Many people look forward to the age of retirement, but sometimes their dreams of relaxation are cut short by worries over money. To travel the world and keep your lifestyle, you need to start working now to amass your fortune. Retiring rich isn’t a pipe-dream, so long as you are willing to start saving now and putting a good chunk of your income to the right accounts. Here are several strategies that you can use to help build up a healthy nest egg for retirement.
You Need a Plan
Speaking with a financial advisor from Summitry that knows the ins and outs of retirement needs can help you formulate your retirement plan. The big question everyone asks is “how much money do I need?” The answer will be different for each individual, since the cost of living, medical needs, and lifestyle have a lot to do with your future financial needs. Determine what you will be getting from your Social Security checks, and compare it to an estimate of what you will need to live. The difference between the two numbers is what you will need to have each year. However, you don’t want to scrape by on the bare minimum. This is where the other strategies become more helpful.
You Need to be Thrifty
If you want to save money for retirement, you need to start putting away more than you are spending. A good rule of thumb is to live as far below your means as possible. Don’t try to keep up with your neighbors or get a new car every two years. Use discounts or coupons wherever possible. Consider downsizing if the kids have grown and moved away. Cook at home and eat out less. Lower your cable expenses, or don’t renew your streaming subscription. Any way that you can lower your cost of living becomes more money that you can put in the bank.

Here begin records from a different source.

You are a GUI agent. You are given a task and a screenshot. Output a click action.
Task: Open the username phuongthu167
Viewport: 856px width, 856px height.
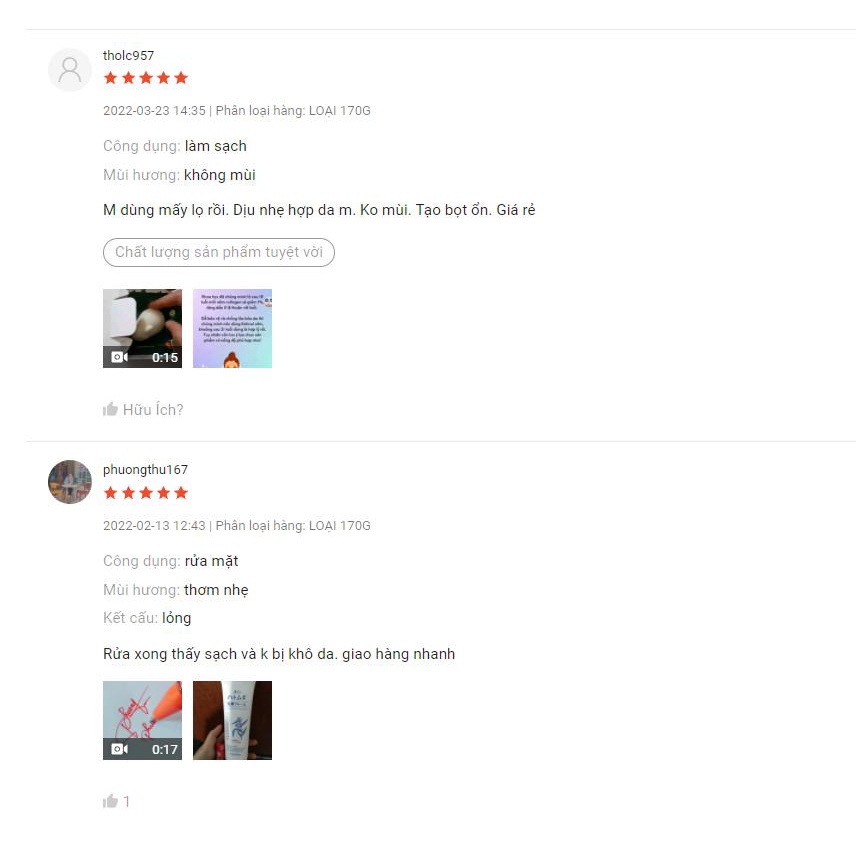point(145,469)
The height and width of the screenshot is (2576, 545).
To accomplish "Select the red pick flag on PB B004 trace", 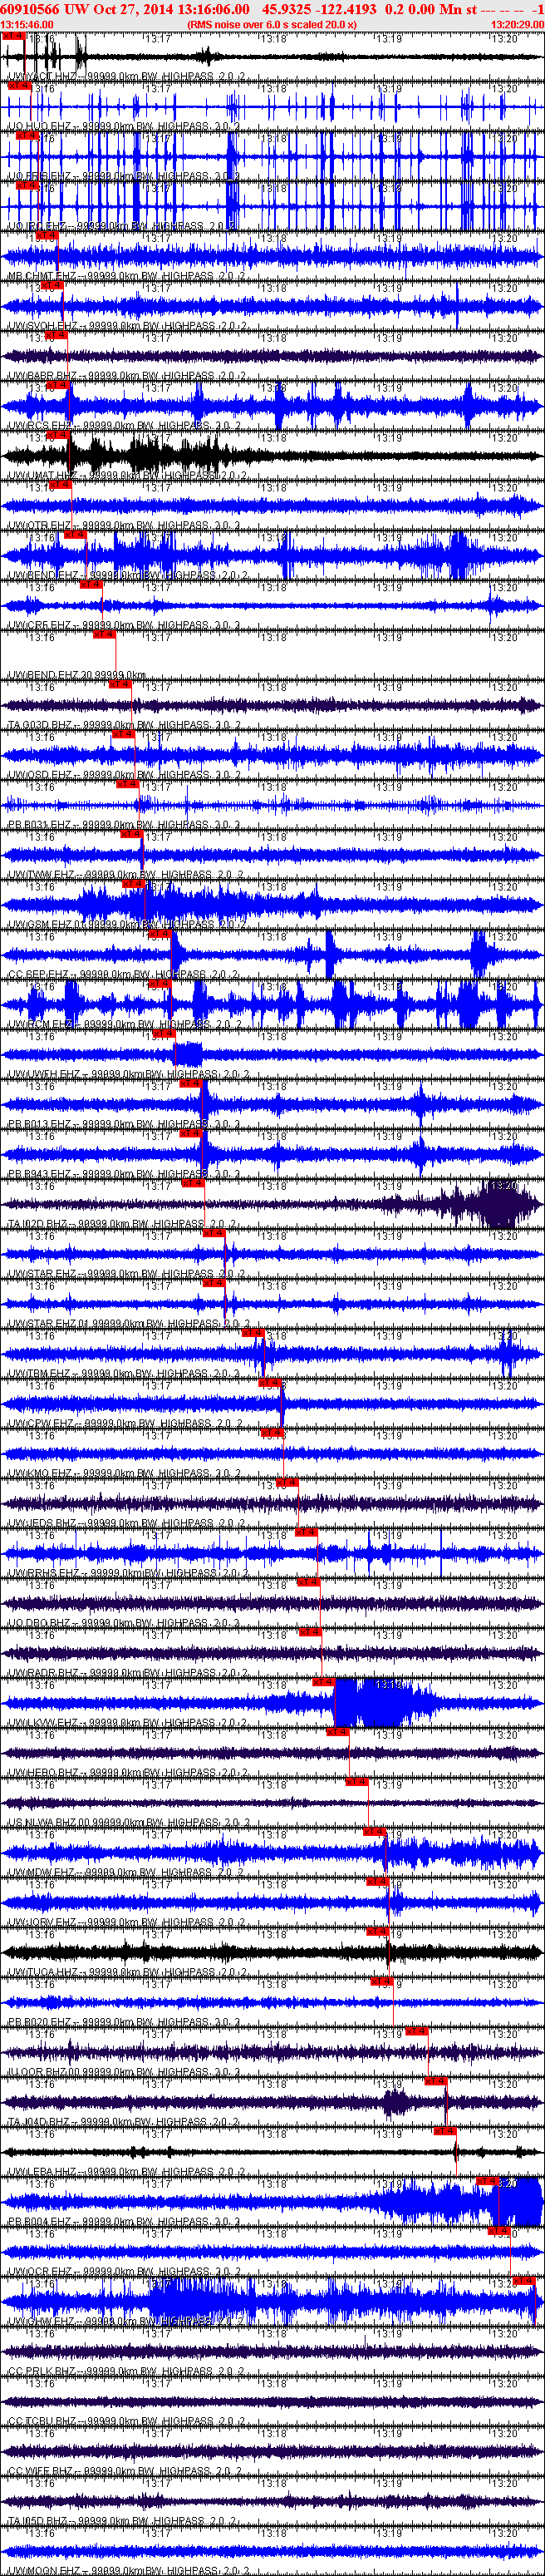I will click(487, 2181).
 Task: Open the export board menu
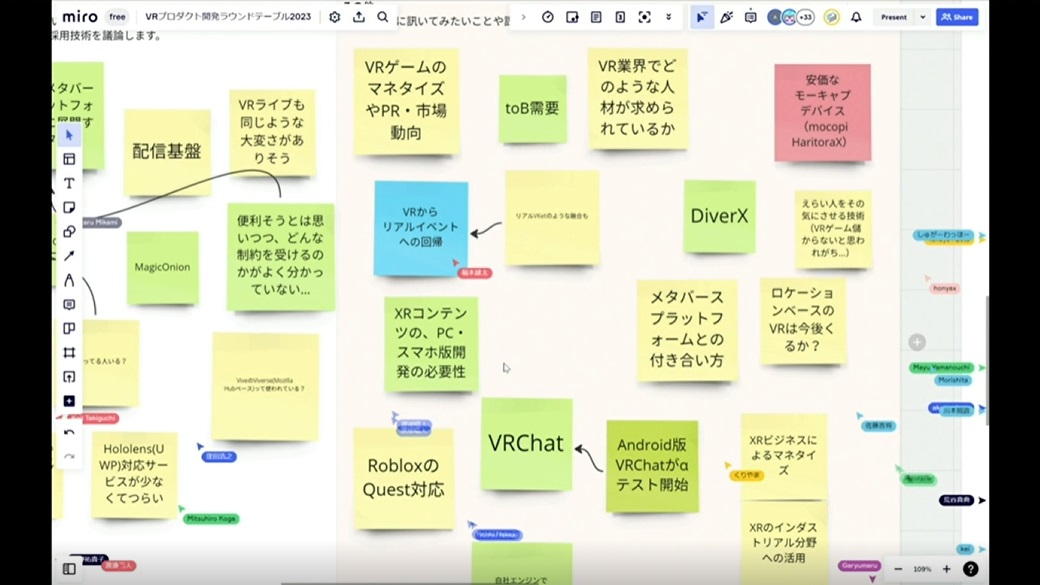click(x=359, y=17)
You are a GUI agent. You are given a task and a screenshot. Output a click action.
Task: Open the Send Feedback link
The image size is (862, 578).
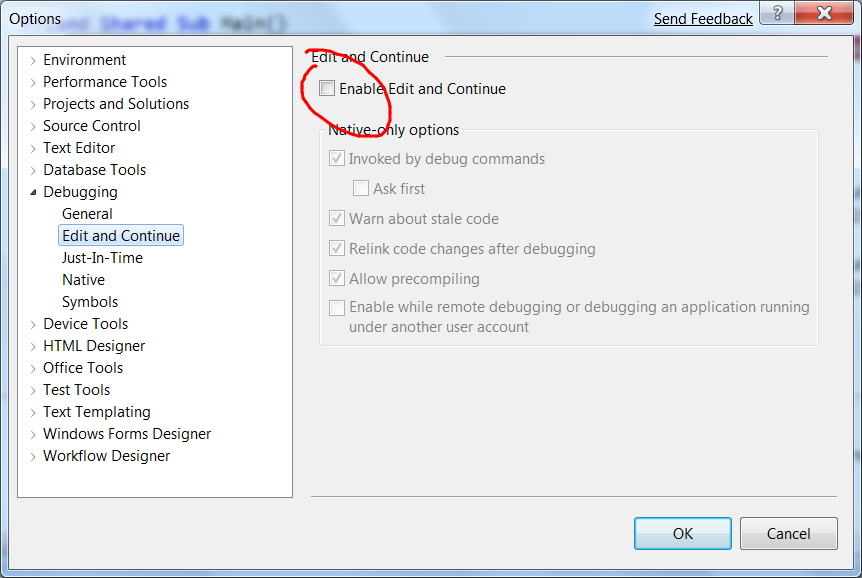[703, 19]
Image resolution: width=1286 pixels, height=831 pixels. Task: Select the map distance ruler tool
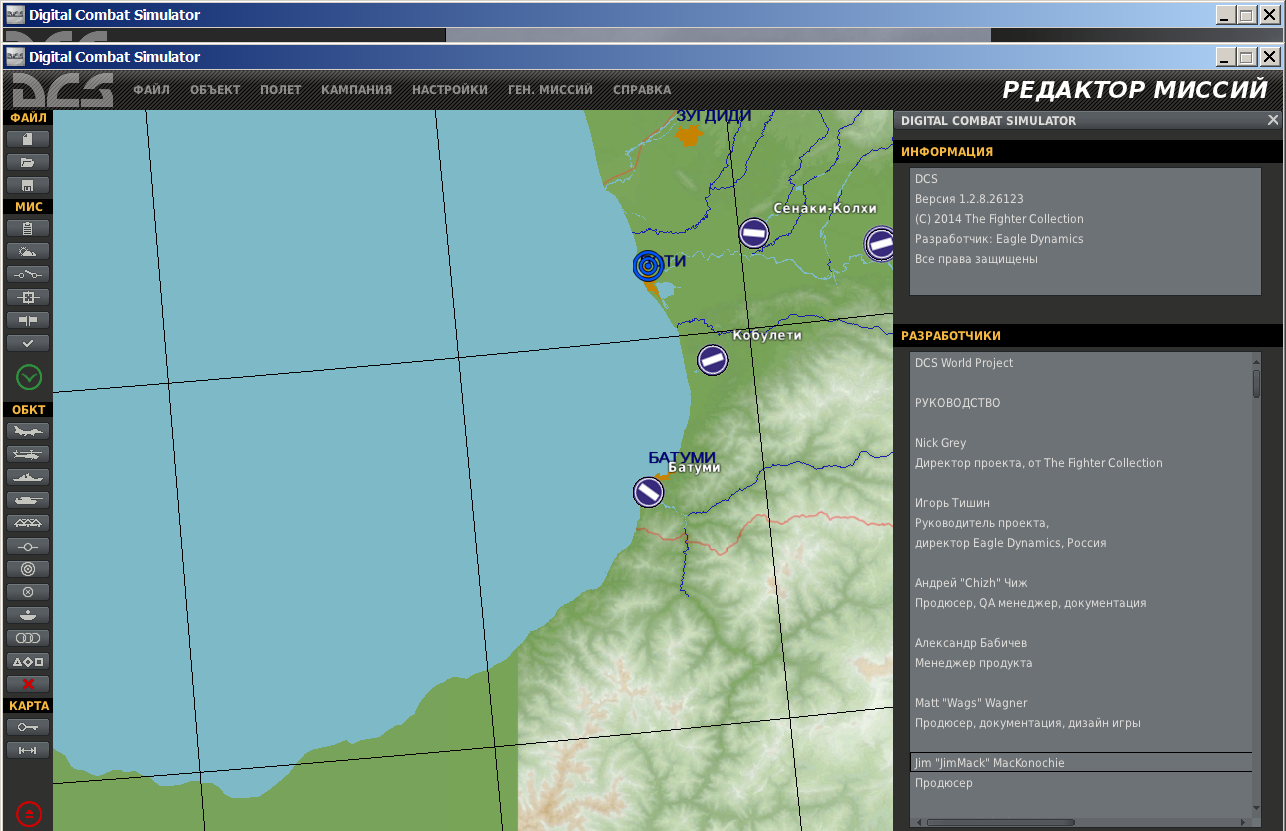28,750
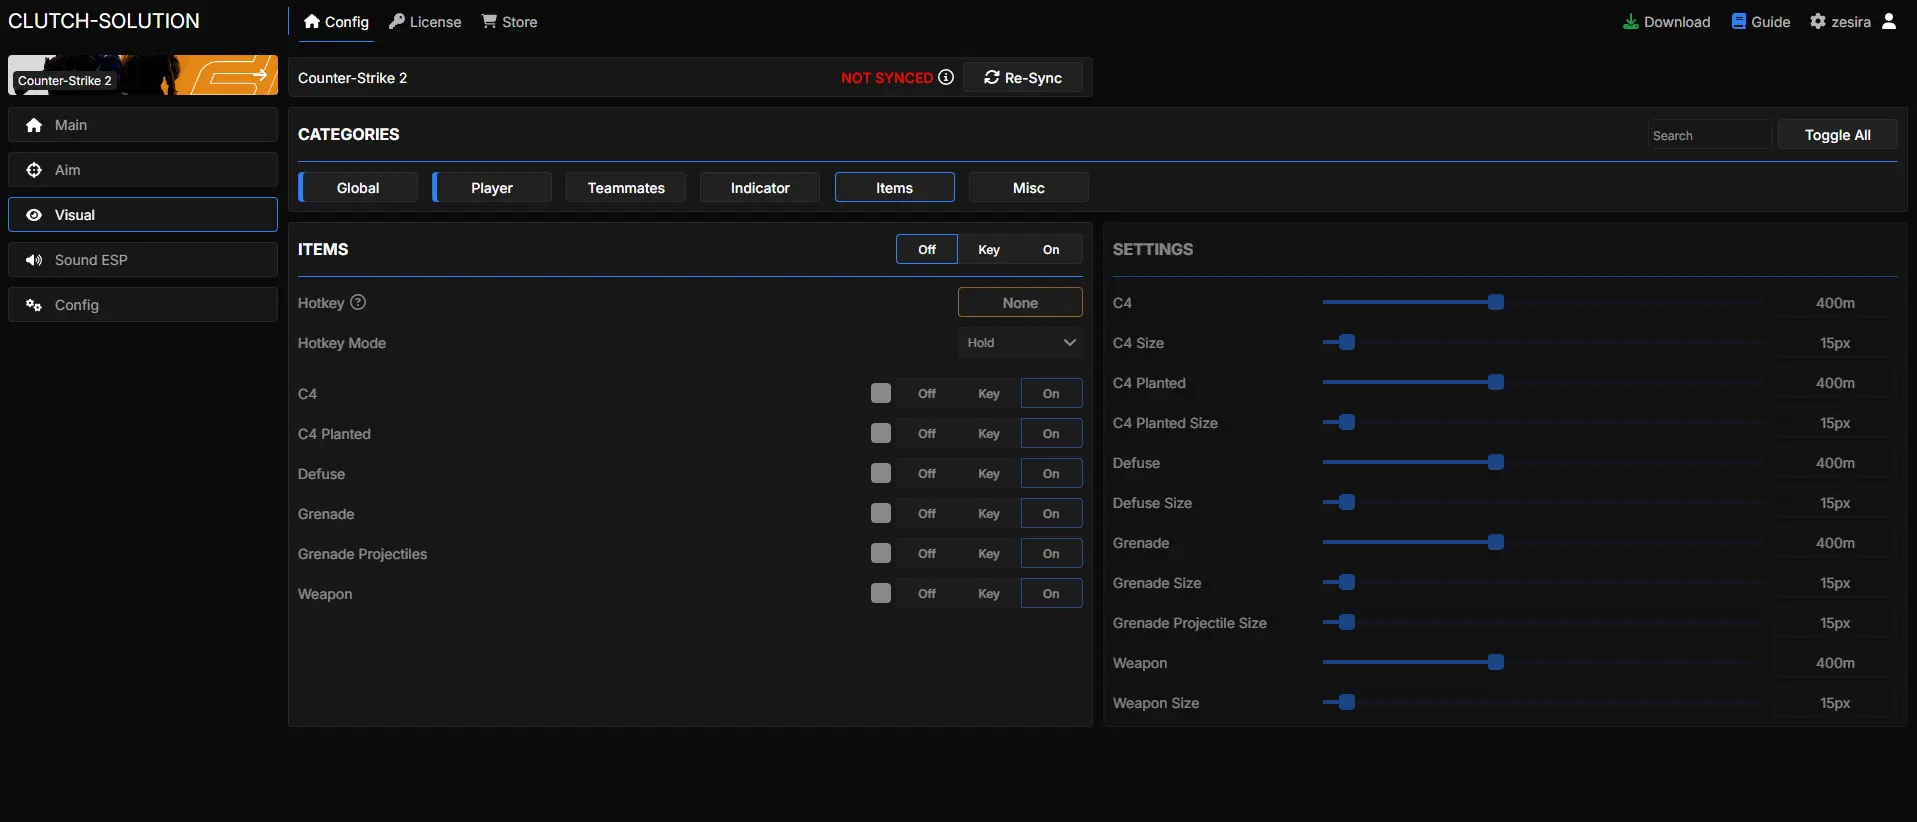Open the Counter-Strike 2 game selector banner
The width and height of the screenshot is (1917, 822).
pos(143,75)
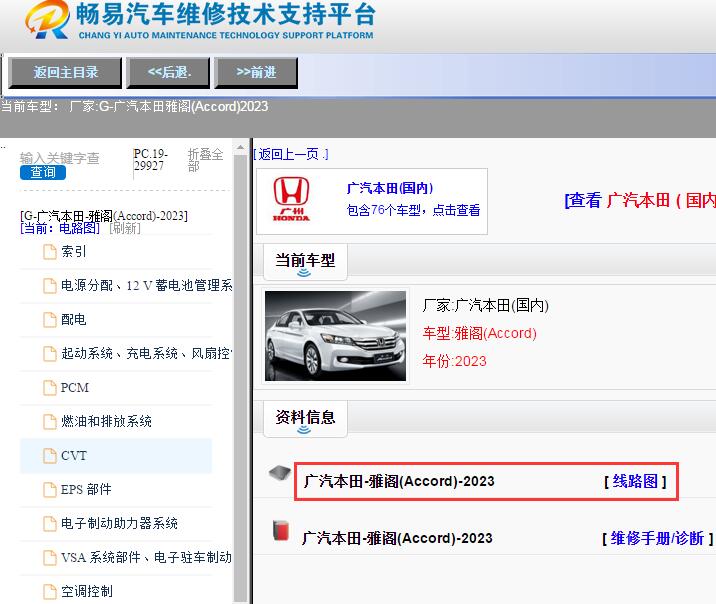Click the white Accord car thumbnail
The width and height of the screenshot is (716, 604).
click(x=336, y=337)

You Need to Invest Your Savings
Saving money is a good place to start with your financial goals, but you should also start investing what you save. When you put money into an investment account, you get the benefits of compounding. Stocks are typically a beneficial investment in a long-term analysis, with $5,000 invested at year at 8% for 10 years yielding around $80,000. You really can’t afford to wait another ten years to get started on your investments. It could mean the loss of several hundred thousand dollars. Save as aggressively as you can, especially when you are younger and you have fewer financial demands on your life.
You Need to Consider Extra Income
Your job may not have a matching contribution plan or you may not have enough left after your expenses to save. You could always consider getting a second job for a few months or as long as it takes to get your finances under control. Secondary income sources also become a good funding measure for investment income. Even as you get close to retirement, working part-time as a consultant or getting a dayshift at a retail store can keep you from having to use up your nest egg early on. Bringing extra money could be the way to fund a trip overseas or upgrade your vehicle.
You Need to be Ready
You have to be willing and able to take the steps necessary to start building wealth. If you have unpaid debts or don’t have an emergency fund established, these take first priority. Putting your funds into the stock market for a long-term return of about 10% on investment is a terrible alternative to paying off your debts that accumulate 15-30% on outstanding balances. Have an emergency fund in the bank which holds at least six months of your operating expenses. Start working on your finances now so you will have some for later.